Are Autonomous Cars Coming to a Racetrack Near You?

autonomous cars

It’s an exciting time to be part of the auto industry as autonomous cars are increasingly making their way out of the “what if” conversation to the “it’s happening” conversation. There is even talk of a new sport involving self-driving cars and they’re calling it Roborace.

Roborace is the company behind Robocar, a self-driving, electric car. Roborace advanced their technology while developing their first car, Devbot. Devbot’s primary purpose was to allow the team to fine-tune software being used in Robocar. Devbot has a cabin that allows it to take human passengers to analyze data in real time. Robocar does not have a cabin.
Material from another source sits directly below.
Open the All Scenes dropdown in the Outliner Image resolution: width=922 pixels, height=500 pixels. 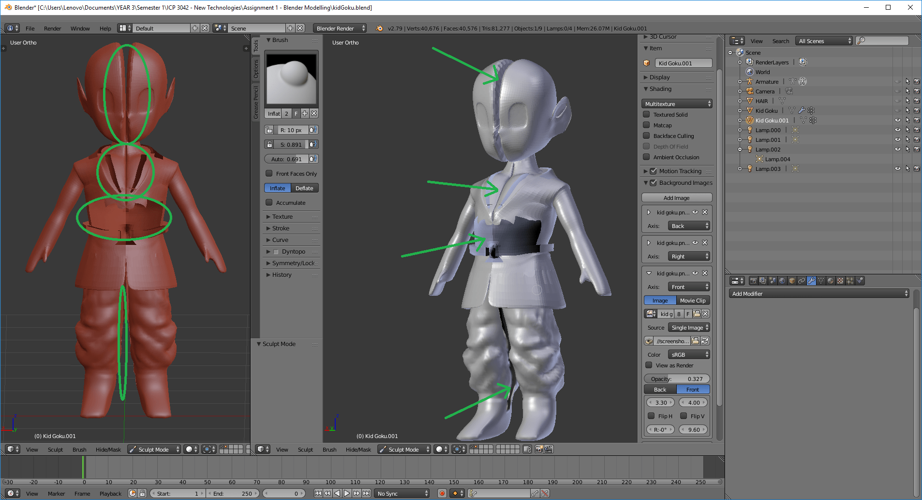824,41
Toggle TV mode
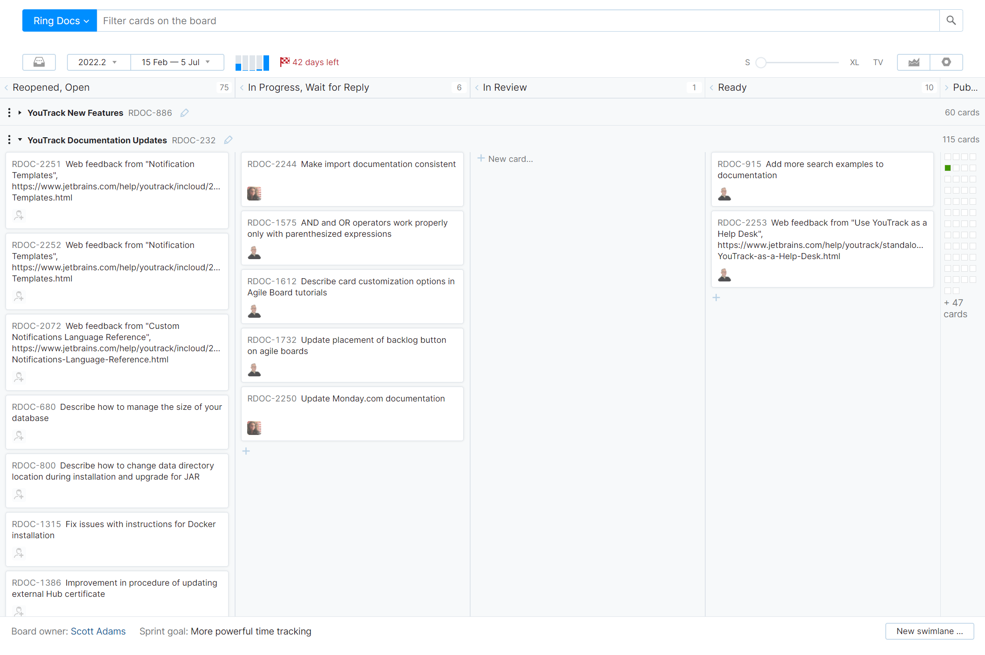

Robocar has design elements similar to what you see in the movies “Tron,” “Captain America” and “Oblivion.” The company hopes to bring the car to electric driverless events at Formula E circuits around the world. The developers know that the best racecar drivers use tire friction to make amazing maneuvers, pushing the car to its limits. Robocar developers are looking into how to do the same thing, not only to go faster, but for safety as well.

Autonomous cars, also called driverless cars, have been in development in one form or another since the 1920s, but the first truly autonomous vehicle wasn’t developed until the 1980s. In fact, it was Carnegie Mellon University’s NavLab and ALV projects in the mid-1980s. Mercedes Benz also partnered with a German university to develop an autonomous car in 1987.

However, the process hit a milestone in 1995 when Carnegie Mellon’s NavLab 5 completed a long-distance drive from Pittsburg to San Diego with an average speed of 63.8 miles per hour.

The main benefit of autonomous cars is that human error is eliminated and traffic collisions could be reduced. However, the biggest obstacles surrounding the technology include liability disputes and technical challenges.

There is also the resistance of drivers who don’t want to give up control of their ability to drive the vehicle. Furthermore, there is also an entire industry of people who drive for a living, which means they are less likely to warm up to the idea of autonomous cars.

As for the Roborace plan, it appears that the developers believe the faster sensors and AI algorithms they’ve developed for racing will find their way into consumer and commercial vehicles.

Is your dealership ready for a self-driving car evolution? The transition will likely occur slowly, but it may be time to think about the role of your dealership in this new age of automobile technology.